5060ti chads -> gemma-4-31b-it-nvfp4 + vllm + mtp

Posted by see_spot_ruminate@reddit | LocalLLaMA | View on Reddit | 8 comments

Hey all,

While nvfp4 still seems to be a work in progress, the latest version of vllm 0.21 finally has mtp working for gemma. With all the talk of qwen being badass I thought I would revisit gemma.

Here is my working set up in a venv with uv:

cuda 13.1 && nvidia driver 590.48.01 (driver 595 and ubuntu 26.04 had difficulty finding all the cards and would only show 3/4 for some reason)

Environment="CUDA_HOME=/usr/local/cuda"

Environment="LD_LIBRARY_PATH=/usr/local/cuda/lib64"

Environment="CUDA_VISIBLE_DEVICES=0,1,2,3"

Environment="VLLM_SKIP_P2P_CHECK=1"

vllm serve nvidia/Gemma-4-31B-IT-NVFP4 \

--kv-cache-dtype fp8 \

--tensor-parallel-size 4 \

--max-num-seqs 2 \

--max-model-len auto \

--enable-auto-tool-choice \

--tool-call-parser gemma4 \

--chat-template examples/tool_chat_template_gemma4.jinja \

--language-model-only \

--reasoning-parser gemma4 \

--speculative-config '{"method":"mtp","model":"google/gemma-4-31B-it-assistant","num_speculative_tokens":4}' \

--port 9999

Now, I got this off of the vllm recipes website with some caveats. In the speculative config, the recipe website does not list "method":"mtp" as being needed but the github documentation does say it is needed. It also seems that either will work and there is a closed issue with current comments about mtp and gemma documentation being inconsistent.

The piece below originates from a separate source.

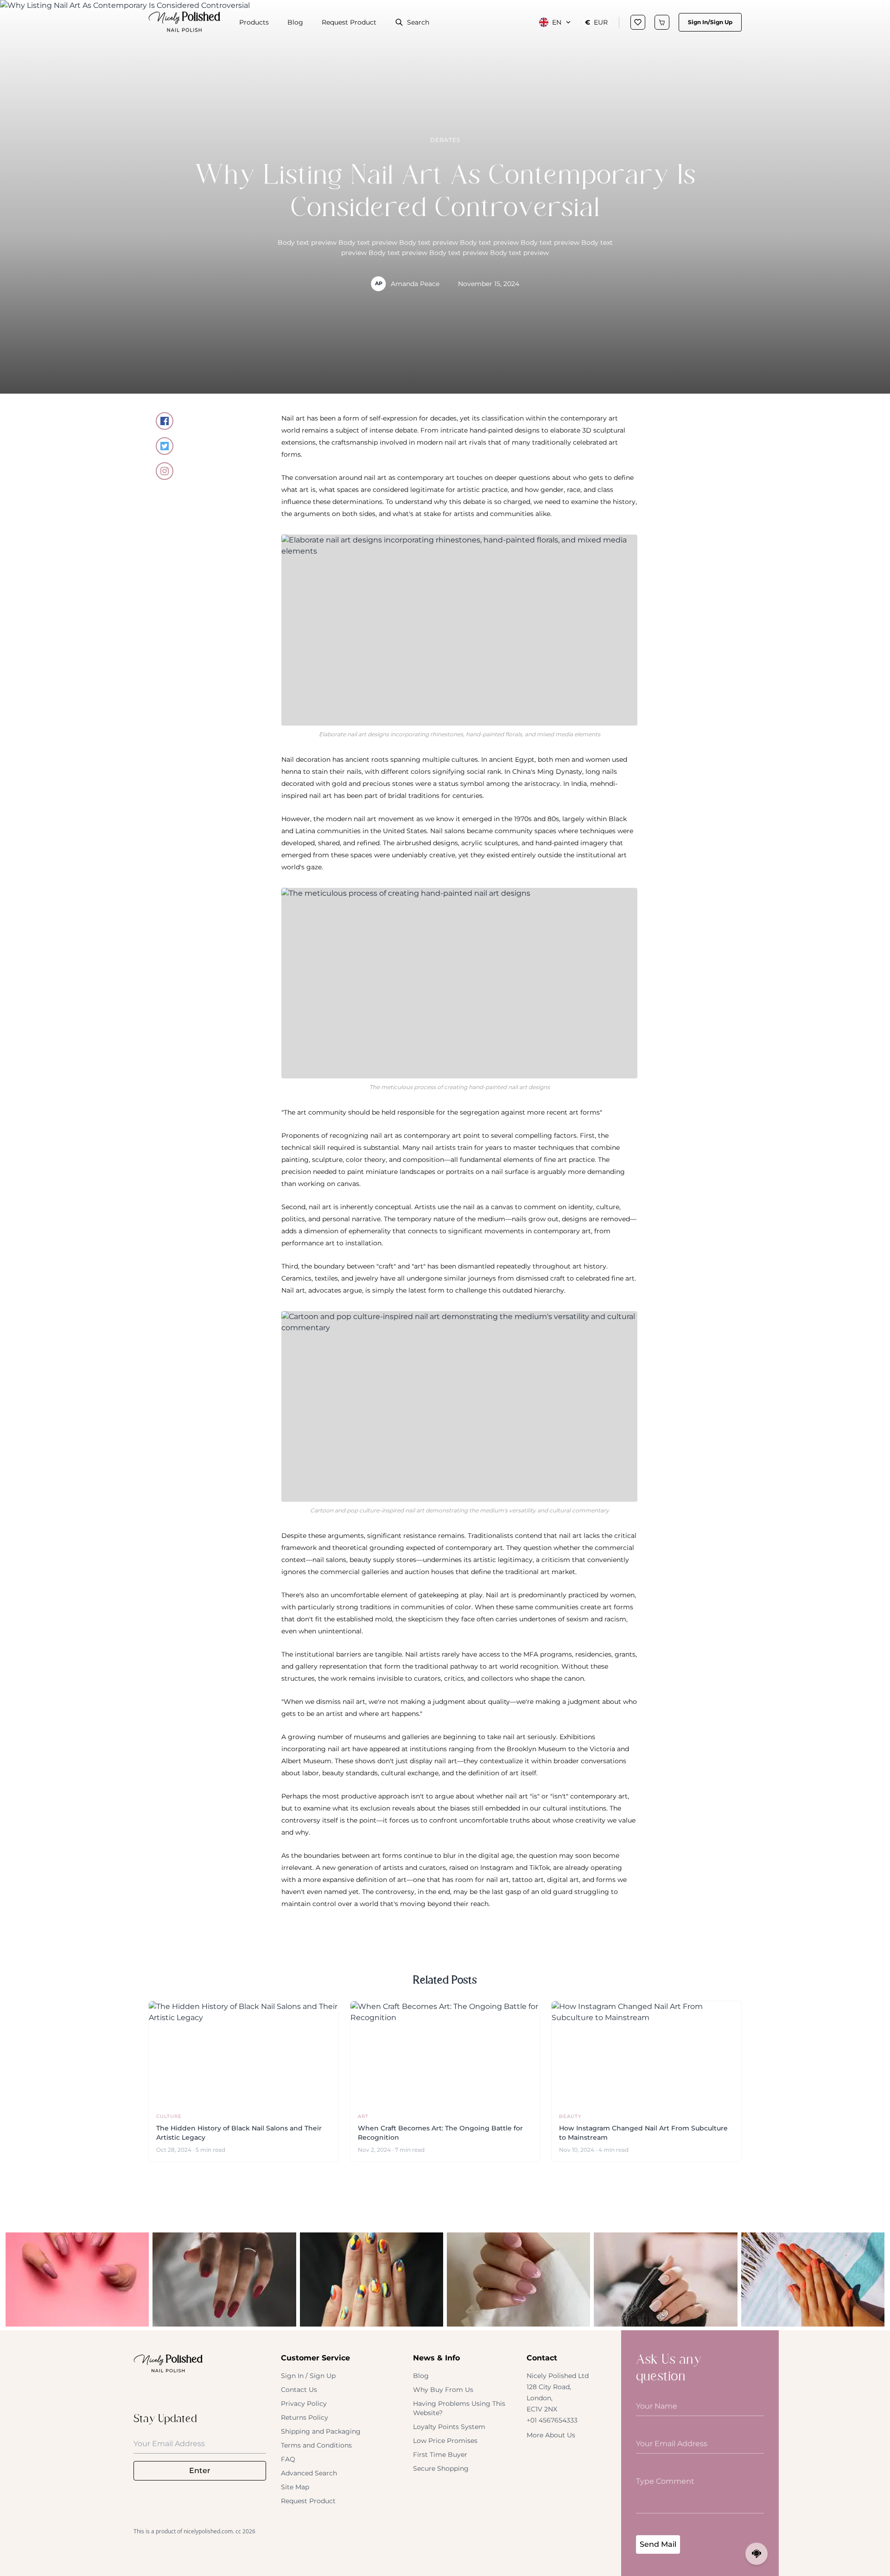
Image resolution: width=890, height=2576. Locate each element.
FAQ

I have some environmental variables set. This is because on ubuntu 24.04 there is a mismatch with what cuda version it comes with and what I installed. So you need to declare it. I am also skipping the p2p check for right now, since I didn't go through the trouble of installing it and it has a slight speedup in boot.

Other issues. The kv cache is at fp8, I tried changing it but it crashes at start. This is from the recipe and I guess it might be in the model card or something. Probably something I have been too lazy to look into. Right now it is working well.

Unlike tool calling with qwen, gemma seems to do okay with mtp of 4 tokens (instead of 2, at least for me). You will also need to template in a template folder, see the vllm recipe website. I gave up after like 2 minutes with mistral-vibe and using it. There is an issue on their github (mistral-vibe) talking about issues with tool calling and vllm. I switched over to pi dev and it is so much faster that I probably wont go back.

Overall I am able to reach ~60 t/s on generation with this setup as a single user. Random generation is around 40 t/s and there are bursts up to 90 t/s sometimes, but these are just bursts.

I have my concurrency at 2, but this is because my wife sometimes uses it through openwebui and she never uses a lot of context. Context with the current settings says I can load up around 470k tokens or around 1.85x. For me and my setup this is fine. You may need more vram and probably wont use a 5060ti setup if you have like a company with a lot of users or something anyway.

While nvfp4 support is not all ironed out, it seems to be doing okay right now with the latest vllm. Have fun.

[-]

farkinga@reddit

I vacillate between Gemma-4-31b and Qwen3.6-27b. Qwen3.5 to Qwen3.6 is a bigger jump than I realized. Gemma-4 is very good at following instructions. But so is Qwen3.6; far beyond 3.5.

I have 2x 5060ti and I am getting 75 t/s generation up to 90 t/s (and as low as 60 t/s). It's so good. Gemma was just slightly too big; so I was quantizing the cache and it was just not worth it. I could do 64k on Gemma-4 but 128k on Gemma3.6.

I am running qwen3.6 27b without quantizing the cache. I have the weights quantized to Q4_k_m, which is harsh enough.

This one is hard ... I really like Gemma-4 but the practical dimensions of Qwen3.6 are my current north star.

[-]

chocofoxy@reddit

vllm eats the vram like eating cake i ran Q4 qwen 3.6 35b on LM studio i get 100 - 60 t/s on my 2 5060ti full context while in vllm i can't pass 1/4 and i get worst token generation ( i think its a tp and pp problem) but even in llama-server same thing by default i get 70 60t/s ( mtp didn't help much) it's weird i thought that lm studio also run on llama.cpp

[-]

see_spot_ruminate@reddit (OP)

vllm and/or mtp do better with the dense models from what I have read. Those are some good numbers on the MOE though.

[-]

see_spot_ruminate@reddit (OP)

Oh, qwen 3.6 is soo good. I just wanted to try something different.

It is not on the vllm recipe website, but there is a Qwen3.6 27b nvfp4 on unsloth's huggingface.

https://huggingface.co/unsloth/Qwen3.6-27B-NVFP4

Last I tried, I didn't get mtp working with it, but I haven't tried in a bit. Maybe that would work out with you too.